Plugin for ROS package point_cloud_transport, which uses Google Draco compression library for low-bandwidth transportation of PointCloud2 messages.
The plugin provides dynamic reconfiguration parameters, which can be used to change the compression during runtime.
By adjusting the encode_speed and dedode_speed parameters, one can adjust the speed at which the plugin encodes the point cloud. The higher the number, the higher the speed of encoding/decoding, but the worse the compression. For more detailed information, see documentation of Draco.
Auto method decides on the encoding method based on other parameter and should be used as the default method.

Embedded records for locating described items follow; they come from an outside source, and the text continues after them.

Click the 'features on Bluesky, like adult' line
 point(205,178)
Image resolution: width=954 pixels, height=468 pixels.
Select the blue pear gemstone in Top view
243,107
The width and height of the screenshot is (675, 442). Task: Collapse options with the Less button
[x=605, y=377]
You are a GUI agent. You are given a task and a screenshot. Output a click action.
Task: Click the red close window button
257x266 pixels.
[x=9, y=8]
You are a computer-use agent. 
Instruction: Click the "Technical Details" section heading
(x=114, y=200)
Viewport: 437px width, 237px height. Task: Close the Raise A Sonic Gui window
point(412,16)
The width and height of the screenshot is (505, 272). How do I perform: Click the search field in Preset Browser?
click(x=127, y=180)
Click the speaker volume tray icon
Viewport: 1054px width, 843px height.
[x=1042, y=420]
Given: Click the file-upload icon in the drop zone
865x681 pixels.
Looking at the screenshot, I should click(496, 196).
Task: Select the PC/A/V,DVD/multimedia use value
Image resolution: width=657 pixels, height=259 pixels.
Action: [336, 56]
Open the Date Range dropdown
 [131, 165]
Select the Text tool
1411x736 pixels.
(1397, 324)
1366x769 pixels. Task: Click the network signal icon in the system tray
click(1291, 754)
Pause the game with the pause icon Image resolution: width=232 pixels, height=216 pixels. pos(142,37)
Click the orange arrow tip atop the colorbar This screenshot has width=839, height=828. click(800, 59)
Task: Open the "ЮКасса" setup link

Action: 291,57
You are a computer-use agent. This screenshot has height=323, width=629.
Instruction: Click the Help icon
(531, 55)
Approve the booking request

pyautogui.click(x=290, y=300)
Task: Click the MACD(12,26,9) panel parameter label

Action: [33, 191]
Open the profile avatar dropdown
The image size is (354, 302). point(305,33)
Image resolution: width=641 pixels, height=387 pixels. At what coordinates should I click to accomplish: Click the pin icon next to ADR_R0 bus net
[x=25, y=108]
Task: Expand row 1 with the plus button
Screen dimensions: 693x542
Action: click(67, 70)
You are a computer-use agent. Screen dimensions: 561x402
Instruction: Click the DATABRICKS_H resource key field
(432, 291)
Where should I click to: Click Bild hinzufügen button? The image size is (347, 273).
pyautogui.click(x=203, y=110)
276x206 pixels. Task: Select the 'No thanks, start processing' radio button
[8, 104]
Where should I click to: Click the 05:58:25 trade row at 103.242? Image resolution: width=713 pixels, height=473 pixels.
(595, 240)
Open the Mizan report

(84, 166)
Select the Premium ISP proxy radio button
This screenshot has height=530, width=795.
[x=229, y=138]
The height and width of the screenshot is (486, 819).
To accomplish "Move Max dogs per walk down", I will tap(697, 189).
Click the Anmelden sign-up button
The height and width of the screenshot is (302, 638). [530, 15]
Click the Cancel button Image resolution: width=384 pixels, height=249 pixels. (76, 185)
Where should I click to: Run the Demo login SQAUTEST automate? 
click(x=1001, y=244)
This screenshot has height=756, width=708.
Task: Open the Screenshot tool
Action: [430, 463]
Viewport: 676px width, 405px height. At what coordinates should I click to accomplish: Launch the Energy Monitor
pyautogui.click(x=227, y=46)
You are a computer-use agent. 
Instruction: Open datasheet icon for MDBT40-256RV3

KD-tree method forces the encoder to use KD-tree encoding. If an attribute in the point cloud is of type float32, kd-tree encoding requires the attribute to be quantized.
Sequential method forces the encoder to use sequential encoding. Quantization can not be used with sequential encoding. Sequential encoding provides much worse compression than KD-tree, but is faster and keeps the arrangement of points in the point cloud intact. Therefore sequential encoding can be used to encode 2D point clouds such as from Kinect.
Deduplicate option tells the encoder whether or not to delete duplicate points in the point cloud, allowing for transport of smaller point clouds.
Force_quantization option forces the use of quantization and hence the KD-tree encoding method.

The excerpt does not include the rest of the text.